Simulating superradiance reactors, part 3
In this third part of the superradiance series, a series of posts focused on creating a preliminary, naive raytracer for simulating superradiance reactors, we will explore solving for the vector of a reflected light ray.
Light rays follow a very special property, known as the law of reflection.

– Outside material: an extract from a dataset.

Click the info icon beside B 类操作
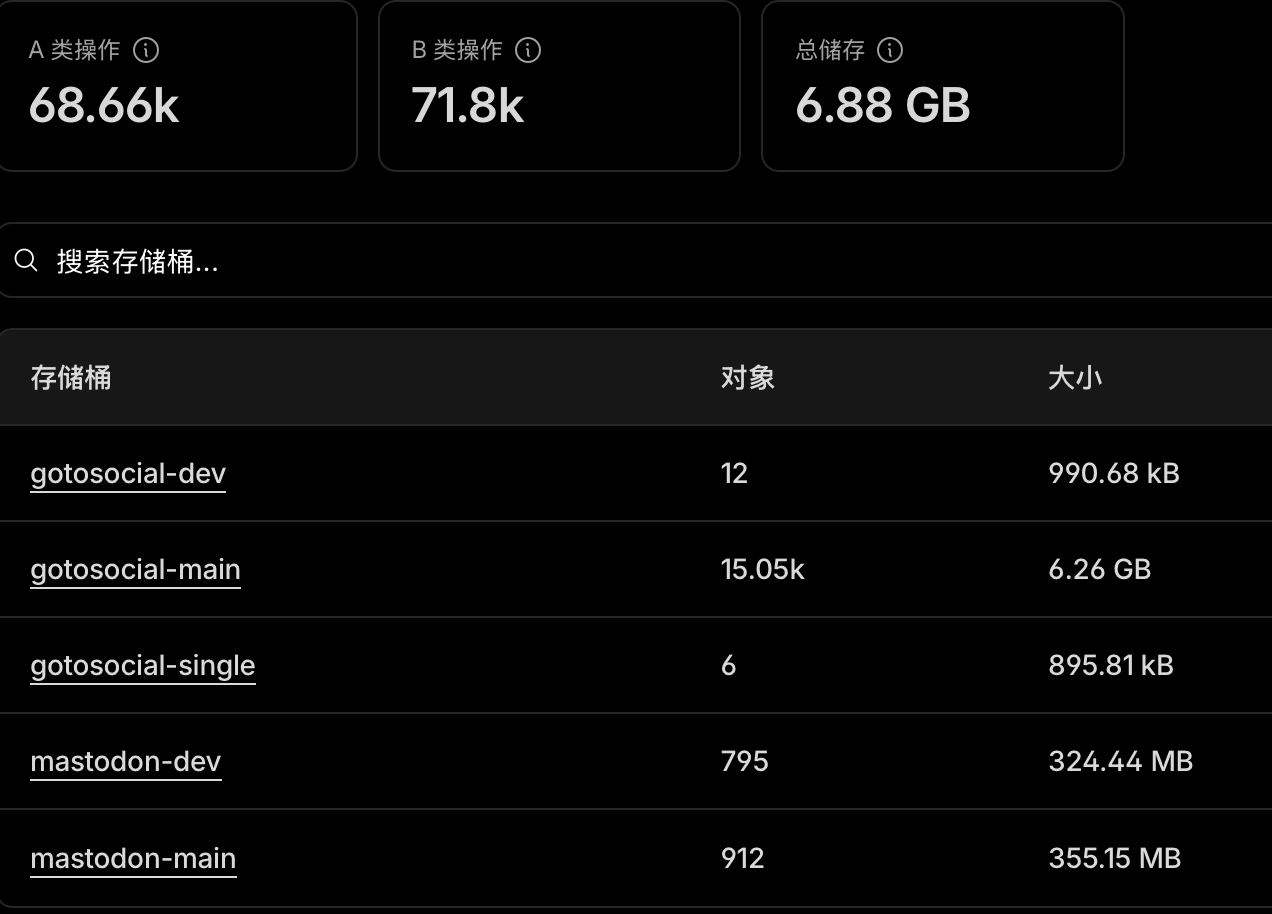 (x=528, y=50)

This law states that the angle of incidence (the angle at which a light ray approaches a surface) must be equal to the angle of reflection:
$$ \theta_i = \theta_r $$
Using the law of reflection, we can find the direction of an outgoing vector $\vec v_o$ given an incoming vector $\vec v_i$, a normal vector $\vec N$, and a point of surface intersection $(P_x, P_y, P_z)$.
First, the angle between the normal vector and incoming vector can be found like so:
$$ \cos \theta = \frac{\vec v_i \cdot \vec N}{\| \vec v_i \| \| \vec N \|} $$
Then, the resulting vector can be found as follows:
$$ \vec v_0 = -\vec N \times \begin{bmatrix} \cos \theta & -\sin \theta \\ \sin \theta & \cos \theta \end{bmatrix} $$
In Python, we can compute the vectors:
def norm(x):
return np.sqrt(x.dot(x))
def angle_between_vectors(v1, v2):
return np.arccos((v1.dot(v2)) / (norm(v1) * norm(v2)))

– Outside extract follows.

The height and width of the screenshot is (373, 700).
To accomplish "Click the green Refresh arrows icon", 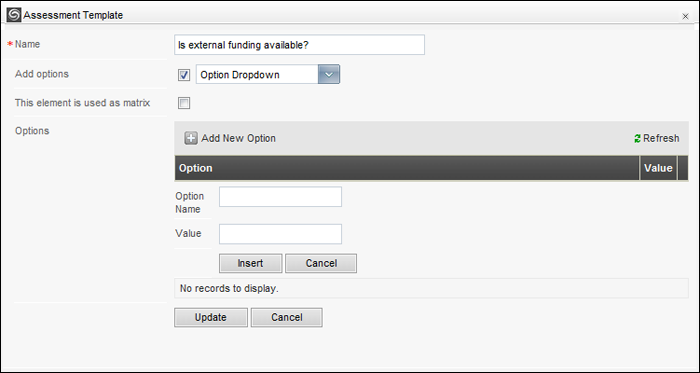I will point(637,139).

def direction_from_angle(theta, normal):
# counterclockwise rotation matrix
rotation_matrix = np.array([[np.cos(theta), -np.sin(theta)],
[np.sin(theta), np.cos(theta)]])
return np.matmul(-normal, rotation_matrix)
Below, the incoming vector is the red vector, normal vector is the green vector, and outgoing vector the purple vector:
v_i = np.array([4, 3])
v_i_origin = np.array([0, 0])
normal = np.array([1, -0.3])
normal_origin = np.array([4, 3])
angle = angle_between_vectors(v_i, normal)
outgoing = direction_from_angle(angle, normal)
origins = np.array([v_i_origin, normal_origin, normal_origin, normal_origin])
vectors = np.array([v_i, normal, -2 * normal, outgoing])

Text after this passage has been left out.